Problem requirements
Write out the entries below exactly. End with the line that contains "Click Trace-to-trace Measurements".

▬▬▬▬▬▬

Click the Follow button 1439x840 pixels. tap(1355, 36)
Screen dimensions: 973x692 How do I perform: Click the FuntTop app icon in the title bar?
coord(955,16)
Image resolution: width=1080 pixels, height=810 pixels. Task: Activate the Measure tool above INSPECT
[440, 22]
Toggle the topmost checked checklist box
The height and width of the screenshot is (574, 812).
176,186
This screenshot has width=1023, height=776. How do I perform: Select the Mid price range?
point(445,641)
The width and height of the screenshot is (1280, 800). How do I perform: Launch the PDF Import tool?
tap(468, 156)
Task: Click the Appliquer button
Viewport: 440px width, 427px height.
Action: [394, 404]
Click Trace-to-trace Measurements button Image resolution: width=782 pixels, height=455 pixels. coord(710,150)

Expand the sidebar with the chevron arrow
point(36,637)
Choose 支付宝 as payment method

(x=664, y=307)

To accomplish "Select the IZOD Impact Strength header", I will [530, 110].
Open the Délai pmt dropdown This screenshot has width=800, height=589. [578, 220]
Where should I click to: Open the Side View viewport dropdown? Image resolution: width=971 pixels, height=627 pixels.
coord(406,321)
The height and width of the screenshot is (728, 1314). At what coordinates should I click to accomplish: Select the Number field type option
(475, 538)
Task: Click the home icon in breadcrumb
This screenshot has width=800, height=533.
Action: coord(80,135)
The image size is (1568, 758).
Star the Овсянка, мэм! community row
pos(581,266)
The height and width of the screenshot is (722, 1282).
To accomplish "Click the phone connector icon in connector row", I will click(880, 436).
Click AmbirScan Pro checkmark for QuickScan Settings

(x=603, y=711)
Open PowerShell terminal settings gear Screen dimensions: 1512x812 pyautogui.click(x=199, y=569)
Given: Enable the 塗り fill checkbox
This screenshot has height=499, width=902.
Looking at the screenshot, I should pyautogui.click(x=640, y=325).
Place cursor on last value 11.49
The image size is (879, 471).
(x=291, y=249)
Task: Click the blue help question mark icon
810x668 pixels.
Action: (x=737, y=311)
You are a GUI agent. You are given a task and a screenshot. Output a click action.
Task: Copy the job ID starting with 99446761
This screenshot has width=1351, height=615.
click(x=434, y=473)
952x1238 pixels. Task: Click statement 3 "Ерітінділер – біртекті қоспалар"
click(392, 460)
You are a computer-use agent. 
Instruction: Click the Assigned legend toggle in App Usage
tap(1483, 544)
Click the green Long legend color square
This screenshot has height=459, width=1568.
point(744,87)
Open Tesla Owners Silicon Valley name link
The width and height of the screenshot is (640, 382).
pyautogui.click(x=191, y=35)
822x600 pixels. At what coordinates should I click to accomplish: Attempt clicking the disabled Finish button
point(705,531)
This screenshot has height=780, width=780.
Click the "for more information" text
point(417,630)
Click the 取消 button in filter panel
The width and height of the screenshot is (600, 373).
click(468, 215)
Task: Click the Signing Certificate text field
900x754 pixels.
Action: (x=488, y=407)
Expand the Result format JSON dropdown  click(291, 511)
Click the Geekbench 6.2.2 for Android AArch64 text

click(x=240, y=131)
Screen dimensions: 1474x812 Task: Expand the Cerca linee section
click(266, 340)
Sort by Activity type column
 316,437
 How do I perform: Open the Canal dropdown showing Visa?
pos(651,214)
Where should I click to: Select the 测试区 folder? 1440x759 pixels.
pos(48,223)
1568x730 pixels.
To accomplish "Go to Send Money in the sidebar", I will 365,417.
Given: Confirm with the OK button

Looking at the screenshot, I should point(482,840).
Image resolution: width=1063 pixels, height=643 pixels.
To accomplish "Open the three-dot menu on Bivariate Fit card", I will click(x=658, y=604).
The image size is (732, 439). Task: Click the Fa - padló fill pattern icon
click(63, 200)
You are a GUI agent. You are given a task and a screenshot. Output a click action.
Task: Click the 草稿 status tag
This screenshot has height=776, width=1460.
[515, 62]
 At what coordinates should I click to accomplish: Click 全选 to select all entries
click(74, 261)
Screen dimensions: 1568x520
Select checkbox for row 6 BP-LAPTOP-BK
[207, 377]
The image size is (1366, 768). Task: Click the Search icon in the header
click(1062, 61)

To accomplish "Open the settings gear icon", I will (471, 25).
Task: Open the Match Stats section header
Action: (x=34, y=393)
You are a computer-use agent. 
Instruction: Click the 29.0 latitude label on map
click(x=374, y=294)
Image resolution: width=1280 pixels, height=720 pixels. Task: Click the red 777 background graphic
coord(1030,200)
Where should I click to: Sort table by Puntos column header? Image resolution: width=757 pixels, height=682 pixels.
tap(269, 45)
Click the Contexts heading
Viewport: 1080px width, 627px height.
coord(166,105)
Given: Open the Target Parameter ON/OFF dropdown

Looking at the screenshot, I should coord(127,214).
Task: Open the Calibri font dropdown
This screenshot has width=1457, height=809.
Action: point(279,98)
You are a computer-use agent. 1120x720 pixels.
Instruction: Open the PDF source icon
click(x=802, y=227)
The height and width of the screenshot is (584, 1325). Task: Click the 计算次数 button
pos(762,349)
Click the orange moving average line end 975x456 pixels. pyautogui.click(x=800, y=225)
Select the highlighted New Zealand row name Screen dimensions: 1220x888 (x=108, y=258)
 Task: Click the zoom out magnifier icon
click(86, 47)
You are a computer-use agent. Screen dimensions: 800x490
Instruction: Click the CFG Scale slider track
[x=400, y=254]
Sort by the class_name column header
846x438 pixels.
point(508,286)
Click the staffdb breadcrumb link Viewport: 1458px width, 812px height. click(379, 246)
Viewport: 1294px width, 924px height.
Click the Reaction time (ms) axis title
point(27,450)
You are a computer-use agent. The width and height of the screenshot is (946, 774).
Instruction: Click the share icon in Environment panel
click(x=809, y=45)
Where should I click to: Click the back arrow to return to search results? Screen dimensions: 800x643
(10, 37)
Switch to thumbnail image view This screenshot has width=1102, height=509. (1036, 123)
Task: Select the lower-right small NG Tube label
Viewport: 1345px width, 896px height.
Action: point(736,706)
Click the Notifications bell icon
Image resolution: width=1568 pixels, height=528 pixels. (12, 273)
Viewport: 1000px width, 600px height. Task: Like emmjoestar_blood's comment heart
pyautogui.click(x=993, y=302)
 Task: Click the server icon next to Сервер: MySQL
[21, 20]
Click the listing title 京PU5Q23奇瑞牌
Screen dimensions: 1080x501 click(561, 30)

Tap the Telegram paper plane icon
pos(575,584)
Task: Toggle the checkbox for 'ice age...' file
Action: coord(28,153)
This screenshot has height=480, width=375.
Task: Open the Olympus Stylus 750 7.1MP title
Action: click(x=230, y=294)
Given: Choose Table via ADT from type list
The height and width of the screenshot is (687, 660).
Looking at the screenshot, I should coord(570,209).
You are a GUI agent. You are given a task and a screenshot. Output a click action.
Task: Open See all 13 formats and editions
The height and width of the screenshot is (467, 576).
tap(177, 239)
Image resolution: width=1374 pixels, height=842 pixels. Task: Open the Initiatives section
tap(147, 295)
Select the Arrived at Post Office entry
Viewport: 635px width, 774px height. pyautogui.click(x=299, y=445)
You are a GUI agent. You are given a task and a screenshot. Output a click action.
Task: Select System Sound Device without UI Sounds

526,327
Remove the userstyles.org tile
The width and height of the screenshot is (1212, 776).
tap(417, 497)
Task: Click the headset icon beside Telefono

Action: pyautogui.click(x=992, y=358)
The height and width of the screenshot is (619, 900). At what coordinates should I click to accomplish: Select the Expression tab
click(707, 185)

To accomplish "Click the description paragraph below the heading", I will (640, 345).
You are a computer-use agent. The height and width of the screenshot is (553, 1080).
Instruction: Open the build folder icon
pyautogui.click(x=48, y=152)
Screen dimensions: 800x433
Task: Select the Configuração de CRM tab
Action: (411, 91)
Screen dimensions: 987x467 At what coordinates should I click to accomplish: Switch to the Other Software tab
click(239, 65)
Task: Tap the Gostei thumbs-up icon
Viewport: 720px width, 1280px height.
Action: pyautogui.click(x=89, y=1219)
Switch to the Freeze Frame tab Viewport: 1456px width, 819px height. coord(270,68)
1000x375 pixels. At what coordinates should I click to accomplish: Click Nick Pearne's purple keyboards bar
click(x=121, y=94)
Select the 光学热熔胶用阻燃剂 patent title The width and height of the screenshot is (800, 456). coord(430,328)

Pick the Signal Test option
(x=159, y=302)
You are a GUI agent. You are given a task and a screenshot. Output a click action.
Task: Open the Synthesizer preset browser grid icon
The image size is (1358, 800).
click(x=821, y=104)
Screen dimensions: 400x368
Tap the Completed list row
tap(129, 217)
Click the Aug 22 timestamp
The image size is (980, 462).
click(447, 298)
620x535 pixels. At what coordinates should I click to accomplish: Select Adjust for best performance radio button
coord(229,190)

▬▬▬▬▬▬

Response area
Click the Follow button 1439x840 pixels. tap(1355, 36)
Screen dimensions: 973x692 How do I perform: Click the FuntTop app icon in the title bar?
coord(955,16)
Image resolution: width=1080 pixels, height=810 pixels. Task: Activate the Measure tool above INSPECT
[440, 22]
Toggle the topmost checked checklist box
The height and width of the screenshot is (574, 812).
176,186
This screenshot has width=1023, height=776. How do I perform: Select the Mid price range?
point(445,641)
The width and height of the screenshot is (1280, 800). How do I perform: Launch the PDF Import tool?
tap(468, 156)
Task: Click the Appliquer button
Viewport: 440px width, 427px height.
Action: [394, 404]
Click Trace-to-trace Measurements button Image resolution: width=782 pixels, height=455 pixels. coord(710,150)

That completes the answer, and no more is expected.